La Game Boy, c’était il y a 25 ans

La Game Boy, sortie en 1989, a été écoulée à 118 millions d’unités. À Tokyo, elle était vendue 56 euros. SSPL / Reporters

Elle a posé les fondements du jeu vidéo portable. Elle est née le 21 avril 1989. Elle, c’est la console de jeu Game Boy.

Il y a 25 ans, le 21 avril 1989, sortait dans le commerce la première console de jeu vidéo de poche à cartouche interchangeable, la Game Boy du japonais Nintendo, une merveille pour les gamins qui ne connaissaient pas encore le smartphone.

Lorsqu’en ce printemps 1989, en pleine période délirante de bulle financière et immobilière, la Game Boy fut lancée au Japon, les jeunes Nippons étaient déjà des férus de jeux sur TV grâce à Nintendo et à sa console de salon «Famicom» arrivée en 1983.

Pouvoir trimbaler leur nouvel amusement high-tech favori était le rêve des mômes d’alors. La firme de Kyoto fut la première à le réaliser, tout comme Sony fut le premier à mettre un lecteur de musique dans la poche des adultes dix ans auparavant.

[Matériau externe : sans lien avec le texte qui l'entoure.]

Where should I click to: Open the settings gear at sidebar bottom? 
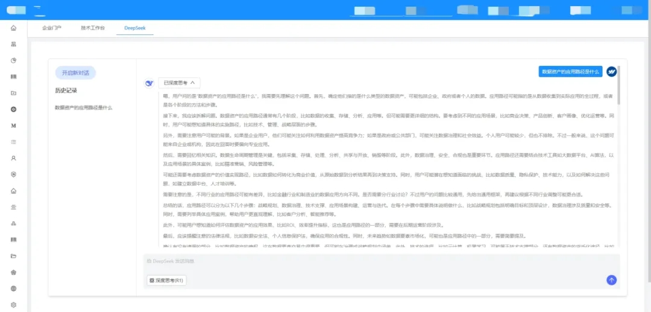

La Game Boy, vendue 8 000 yens à l’époque (56 euros actuels), c’est « 35 heures de jeu dans la poche avec quatre piles bâtons», clamait la publicité.

La Game Boy changeait tout: « c’était révolutionnaire: on pouvait jouer partout, un vrai bonheur quand on voyageait avec les parents», se souvient Jesus Mera, un Espagnol de passage dans une boutique de jeux de Tokyo.

«Si Nintendo a devancé les autres sur ce terrain, c’est que la firme appartenait, et depuis des décennies, à l’univers du jeu de société. Elle connaissait le jeune public, ce qui n’était par exemple pas le cas des groupes d’électronique comme Sony qui, eux, avaient l’habitude de s’adresser aux adultes. Sony avait pensé à la musique en balade, mais pas au jeu nomade», rappelle le patron de la société Enterbrain, Hirokazu Hamamura.

Avec la Game Boy, dont le nom est à jamais associé au jeu Tetris (puzzle casse-tête indémodable) ou aux aventures interminables de Pikachu et de sa clique de Pocket Monsters, sont nés et ont prospéré les studios de développement.

La famille de consoles Game Boy (qui comprend aussi les versions «pocket», «lite» et «color») s’est écoulée à quelque 118 millions d’unités. À ce record s’ajoutent 82 millions d’exemplaires de la génération suivante, la série «Game Boy Advance».

« La Game Boy a posé les fondements de ce qu’est le jeu portable aujourd’hui, que ça soit sur consoles ou sur smartphones parce que le concept est le même», résume Serkan Toto, consultant dans l’industrie du jeu vidéo.